[Data excerpts]
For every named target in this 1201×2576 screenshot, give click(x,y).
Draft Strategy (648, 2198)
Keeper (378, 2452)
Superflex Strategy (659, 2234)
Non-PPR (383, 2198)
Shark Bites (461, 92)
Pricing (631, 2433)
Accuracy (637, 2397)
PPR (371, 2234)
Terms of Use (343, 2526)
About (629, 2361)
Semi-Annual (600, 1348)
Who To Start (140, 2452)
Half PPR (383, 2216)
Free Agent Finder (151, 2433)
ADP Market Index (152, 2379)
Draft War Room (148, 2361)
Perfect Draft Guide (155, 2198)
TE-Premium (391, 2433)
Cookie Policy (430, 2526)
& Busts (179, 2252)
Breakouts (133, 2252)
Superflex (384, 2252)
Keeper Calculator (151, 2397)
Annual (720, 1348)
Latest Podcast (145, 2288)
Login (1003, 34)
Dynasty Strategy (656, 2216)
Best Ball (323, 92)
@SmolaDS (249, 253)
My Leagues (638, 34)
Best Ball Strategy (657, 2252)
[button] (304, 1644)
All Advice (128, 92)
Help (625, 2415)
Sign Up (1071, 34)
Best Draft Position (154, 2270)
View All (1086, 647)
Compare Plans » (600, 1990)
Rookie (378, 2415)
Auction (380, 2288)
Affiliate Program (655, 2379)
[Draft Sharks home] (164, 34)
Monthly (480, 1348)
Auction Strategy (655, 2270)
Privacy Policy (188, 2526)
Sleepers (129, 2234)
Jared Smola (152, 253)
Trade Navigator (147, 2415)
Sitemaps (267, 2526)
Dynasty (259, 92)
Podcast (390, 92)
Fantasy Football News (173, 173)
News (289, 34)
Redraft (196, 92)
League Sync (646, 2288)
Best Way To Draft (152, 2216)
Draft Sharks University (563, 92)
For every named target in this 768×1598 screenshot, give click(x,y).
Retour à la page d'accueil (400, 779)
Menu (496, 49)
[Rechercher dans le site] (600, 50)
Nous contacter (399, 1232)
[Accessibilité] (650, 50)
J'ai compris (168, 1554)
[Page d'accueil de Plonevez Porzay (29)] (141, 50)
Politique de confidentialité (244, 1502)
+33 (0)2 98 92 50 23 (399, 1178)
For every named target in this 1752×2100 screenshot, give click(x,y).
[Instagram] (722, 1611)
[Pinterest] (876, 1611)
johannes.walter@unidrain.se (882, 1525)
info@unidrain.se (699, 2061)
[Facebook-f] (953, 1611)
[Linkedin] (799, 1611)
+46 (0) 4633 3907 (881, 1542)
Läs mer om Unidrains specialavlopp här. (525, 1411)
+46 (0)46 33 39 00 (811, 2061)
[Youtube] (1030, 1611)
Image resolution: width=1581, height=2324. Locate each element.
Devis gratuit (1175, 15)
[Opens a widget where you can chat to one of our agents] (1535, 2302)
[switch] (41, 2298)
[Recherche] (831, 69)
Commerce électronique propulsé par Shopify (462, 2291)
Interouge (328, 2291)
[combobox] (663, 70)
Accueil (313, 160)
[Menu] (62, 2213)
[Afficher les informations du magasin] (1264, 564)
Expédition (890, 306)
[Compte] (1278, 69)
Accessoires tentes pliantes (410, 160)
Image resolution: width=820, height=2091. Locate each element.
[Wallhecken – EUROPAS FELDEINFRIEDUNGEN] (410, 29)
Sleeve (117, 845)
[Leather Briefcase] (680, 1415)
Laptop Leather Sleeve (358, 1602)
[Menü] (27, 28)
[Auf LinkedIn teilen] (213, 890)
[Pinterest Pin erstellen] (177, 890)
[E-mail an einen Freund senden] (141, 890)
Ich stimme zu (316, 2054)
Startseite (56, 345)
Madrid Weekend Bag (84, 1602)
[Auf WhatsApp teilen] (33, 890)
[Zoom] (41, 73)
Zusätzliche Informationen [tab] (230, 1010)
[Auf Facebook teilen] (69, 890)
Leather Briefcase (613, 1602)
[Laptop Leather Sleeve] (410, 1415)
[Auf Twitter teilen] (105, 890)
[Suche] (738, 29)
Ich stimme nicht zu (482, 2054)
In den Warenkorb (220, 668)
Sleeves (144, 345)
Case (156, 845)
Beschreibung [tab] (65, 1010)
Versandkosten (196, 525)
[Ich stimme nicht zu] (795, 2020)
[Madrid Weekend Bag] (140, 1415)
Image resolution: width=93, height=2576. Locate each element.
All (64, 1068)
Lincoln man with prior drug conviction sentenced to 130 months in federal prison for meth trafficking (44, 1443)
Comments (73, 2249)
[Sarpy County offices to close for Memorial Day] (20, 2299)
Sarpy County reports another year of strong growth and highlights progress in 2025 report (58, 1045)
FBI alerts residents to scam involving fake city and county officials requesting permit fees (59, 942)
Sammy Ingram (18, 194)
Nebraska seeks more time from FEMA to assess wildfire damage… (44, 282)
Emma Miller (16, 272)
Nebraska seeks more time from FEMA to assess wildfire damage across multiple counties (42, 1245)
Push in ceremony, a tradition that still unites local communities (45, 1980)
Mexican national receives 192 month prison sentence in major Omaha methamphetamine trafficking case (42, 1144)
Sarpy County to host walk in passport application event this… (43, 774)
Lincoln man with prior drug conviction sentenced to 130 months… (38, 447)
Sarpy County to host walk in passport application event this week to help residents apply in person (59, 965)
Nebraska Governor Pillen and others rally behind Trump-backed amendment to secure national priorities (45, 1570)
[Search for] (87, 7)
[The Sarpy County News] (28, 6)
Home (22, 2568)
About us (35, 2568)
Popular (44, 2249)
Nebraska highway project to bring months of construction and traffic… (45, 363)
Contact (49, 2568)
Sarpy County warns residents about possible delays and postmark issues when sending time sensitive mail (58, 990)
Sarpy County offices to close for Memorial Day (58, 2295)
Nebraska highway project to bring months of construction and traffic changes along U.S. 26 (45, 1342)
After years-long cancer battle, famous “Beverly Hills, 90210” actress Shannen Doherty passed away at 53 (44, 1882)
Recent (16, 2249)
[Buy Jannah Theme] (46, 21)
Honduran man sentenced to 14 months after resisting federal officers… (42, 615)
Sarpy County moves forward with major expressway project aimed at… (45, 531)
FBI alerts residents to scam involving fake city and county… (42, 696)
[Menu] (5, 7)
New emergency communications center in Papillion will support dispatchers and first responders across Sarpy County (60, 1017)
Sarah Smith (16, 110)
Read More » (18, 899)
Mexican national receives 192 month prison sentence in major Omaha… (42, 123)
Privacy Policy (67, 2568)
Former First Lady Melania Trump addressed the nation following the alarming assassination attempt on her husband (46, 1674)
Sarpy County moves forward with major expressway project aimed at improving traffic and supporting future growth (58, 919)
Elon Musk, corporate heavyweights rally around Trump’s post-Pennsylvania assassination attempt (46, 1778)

- [AIM OF THE EXERCISE]: Transcribe, word for word, the data above from its first line through the line with "Sleepers (129, 2234)", and include nothing else.

- [OUTPUT OF THE TASK]:
For every named target in this 1201×2576 screenshot, give click(x,y).
Draft Strategy (648, 2198)
Keeper (378, 2452)
Superflex Strategy (659, 2234)
Non-PPR (383, 2198)
Shark Bites (461, 92)
Pricing (631, 2433)
Accuracy (637, 2397)
PPR (371, 2234)
Terms of Use (343, 2526)
About (629, 2361)
Semi-Annual (600, 1348)
Who To Start (140, 2452)
Half PPR (383, 2216)
Free Agent Finder (151, 2433)
ADP Market Index (152, 2379)
Draft War Room (148, 2361)
Perfect Draft Guide (155, 2198)
TE-Premium (391, 2433)
Cookie Policy (430, 2526)
& Busts (179, 2252)
Breakouts (133, 2252)
Superflex (384, 2252)
Keeper Calculator (151, 2397)
Annual (720, 1348)
Latest Podcast (145, 2288)
Login (1003, 34)
Dynasty Strategy (656, 2216)
Best Ball (323, 92)
@SmolaDS (249, 253)
My Leagues (638, 34)
Best Ball Strategy (657, 2252)
[button] (304, 1644)
All Advice (128, 92)
Help (625, 2415)
Sign Up (1071, 34)
Best Draft Position (154, 2270)
View All (1086, 647)
Compare Plans » (600, 1990)
Rookie (378, 2415)
Auction (380, 2288)
Affiliate Program (655, 2379)
[Draft Sharks home] (164, 34)
Monthly (480, 1348)
Auction Strategy (655, 2270)
Privacy Policy (188, 2526)
Sleepers (129, 2234)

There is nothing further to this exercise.